The intraday trajectory in the data is instructive for load-shifting decisions. SA's intensity dipped as low as 0.0398 tCO2/MWh in the current interval and has been sub-0.05 since approximately 03:00 AEST, with renewables above 90% — this window persists through the overnight and early morning period driven by strong wind output. NSW reached its lowest intensity of 0.4371 tCO2/MWh around 02:30 AEST when renewables climbed above 50%, but has since risen as solar fades and coal carries more load through the morning peak. Queensland followed a similar overnight trough around 00:00–01:00 AEST at 0.439 tCO2/MWh, with renewables near 50%, before coal reasserted through the morning. Victoria's intensity peaked above 1.05 tCO2/MWh during the morning demand ramp and has eased only marginally; its overnight minimum of approximately 0.859 tCO2/MWh around 03:00 AEST was the best available window for that region.
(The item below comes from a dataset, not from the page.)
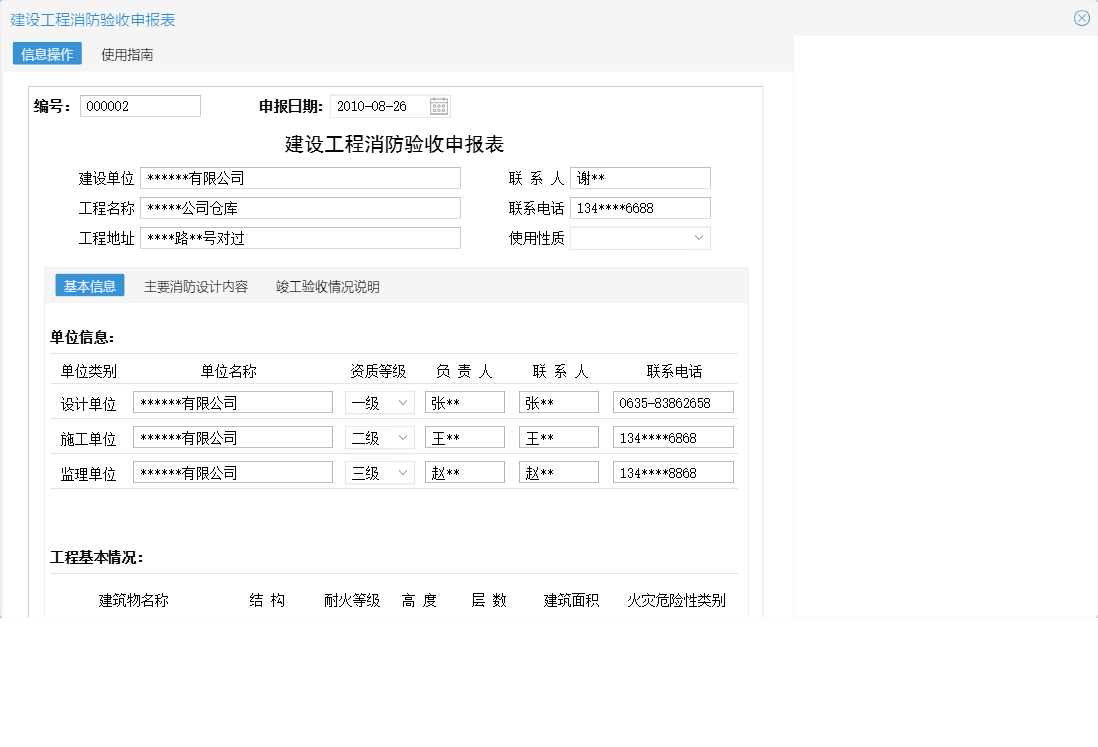Open the 信息操作 menu
This screenshot has width=1098, height=747.
[x=46, y=54]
For carbon-sensitive loads, SA is the clear candidate for flexible consumption scheduling today — intensity remains near its floor and the wind resource shows no sign of easing imminently. Tasmania is equally favourable for any directly connected or Basslink-adjacent loads. NSW and QLD carbon-sensitive operations should note that the best windows for today have already passed (overnight into early morning); intensity in both regions will stay elevated through the day as solar contribution remains limited in the June low-sun period and thermal plant carries peak demand. In Victoria, no materially low-intensity window is available today given brown coal's structural baseload role and limited wind variability — operators with flexibility should consider scheduling around the overnight minimum trough, typically between 02:00–04:00 AEST, where intensity historically eases toward the 0.86–0.88 tCO2/MWh range based on today's pattern.